GIVEN PASSAGE:
Hodoyoshi-4 is a microsatellite of JAXA/ISAS (Japan Aerospace Exploration Agency/Institute of Space and Astronautical Science) at the University of Tokyo. An important objective is to develop a novel high-speed communications system for 320 Mbit/s downlink transmissions with 16 QAM (Quadrature Amplitude Modulation) for microsatellites in the 60 kg class.

Japanese institutions/companies (referred to as the Hodoyoshi consortium) have already developed a new GaN/HEMT (Gallium Nitride/High Electron Mobility Transistor) X-band amplifier with high efficiency and small distortion, digital filter and pre-distortion processing with relatively low clock frequency in FPGA technology, and small X-band on-board antennas. In addition, a ground segment is under development consisting of a compact S/X dual band ground antenna station and a high performance demodulator with turbo equalizer/decoder based on CCSDS high rate telemetry standard. These technologies will be demonstrated in 2014 by the Japanese Hodoyoshi-4 microsatellite with a mass of ~64 kg. 14) 15) 16)

Today's EO (Earth Observation) spaceborne missions such as optical imaging and SAR imaging require higher spatial resolutions resulting in considerably higher data volumes. A cost-effective approach to increase the downlink data rate to a ground station which has short contact periods of around 6-10 minutes during the spacecraft passes.

Several improvements of conventional high rate downlink communications for microsatellites are proposed including a modulation scheme, an onboard RF amplifier and a transmitter, onboard small antennas, a small S/X dual-band ground station, and a high performance demodulator - illustrated in Figure 22 and Table 6.

DATASET CONTENT:
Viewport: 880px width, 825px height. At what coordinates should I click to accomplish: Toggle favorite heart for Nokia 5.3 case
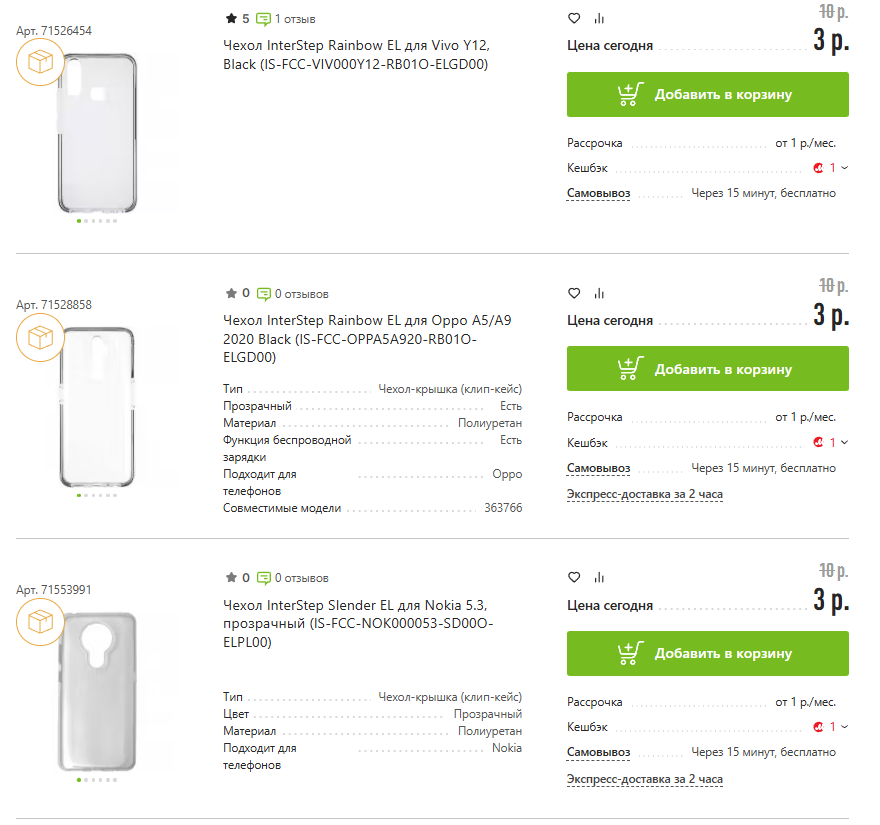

JOBS:
a. Decide whether each statement agrees with the Hodoyoshi-4 passage. Answer yes or no, quoting the words of the passage that decide it.
(i) The communications system being developed targets 320 Mbit/s downlink transmissions using 16 QAM.
(ii) The ground segment has already been completed.
(iii) The Hodoyoshi-4 microsatellite has a mass of about 100 kg.
b. From the Hodoyoshi-4 passage, reproduce word for word the stretch from "Hodoyoshi-4 is a" through "60 kg class.".

ANSWERS TO THE PROBLEMS:
a.
(i) Yes: "develop a novel high-speed communications system for 320 Mbit/s downlink transmissions with 16 QAM"
(ii) No: "a ground segment is under development"
(iii) No: "with a mass of ~64 kg"

b.
Hodoyoshi-4 is a microsatellite of JAXA/ISAS (Japan Aerospace Exploration Agency/Institute of Space and Astronautical Science) at the University of Tokyo. An important objective is to develop a novel high-speed communications system for 320 Mbit/s downlink transmissions with 16 QAM (Quadrature Amplitude Modulation) for microsatellites in the 60 kg class.